I neared the end of the street and slowed. The scientist’s house looked like it always looked: derelict and unloved except for the leaves bursting over the courtyard wall.
When I got to the gate, I stopped to catch my breath and study a series of rusted-over iron latches affixed to the wood.
Inspired by Marisol’s boldness from last night, I glanced up and down the empty street and then pounded my fist against the gate five times.
Within seconds, I heard an interior door open, followed by the sound of slow footsteps across stone, followed by the squeals of metal locks and hinges protesting their use. Overhead, a seagull let out a shrill cry. I looked up to see it gliding in my direction. Just before passing over my head, the bird squawked as if a handful of feathers had been yanked from its skin. Its body twisted violently, and it flew off in the opposite direction.

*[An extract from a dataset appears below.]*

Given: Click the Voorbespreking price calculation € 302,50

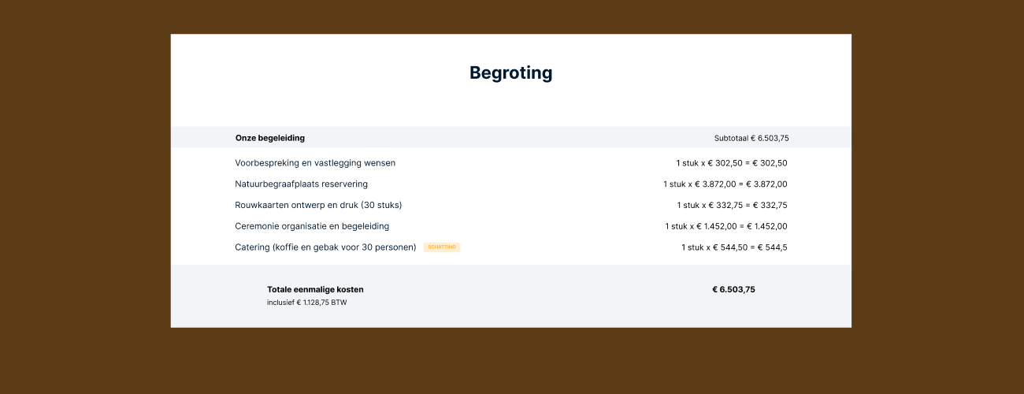Looking at the screenshot, I should (x=731, y=163).
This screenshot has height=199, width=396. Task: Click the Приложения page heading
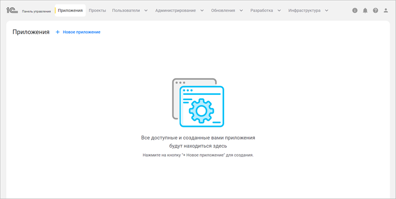click(x=31, y=32)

All the birds knew better than to fly over a cursed house.
“You’re Michael Knight’s son, are you not?”
I turned my gaze down to the man in front of me and momentarily lost my voice.
I expected the scientist to be some decrepit thing, hunched over and clutching a cane with a hand frozen by arthritis. In my mind, the years of guilt, poison, and pain would’ve appeared in the lines of a sagging face and cataract-clouded eyes.
Instead, I saw a man roughly my dad’s age. He was standing up board-straight, dressed like a rich person from a Dickens novel, with brown herringbone pants, a matching vest, and a white button-up shirt. His only slightly graying hair was long on top and hung across his forehead in unkempt waves. A rose-gold watch chain dangled from his breast pocket.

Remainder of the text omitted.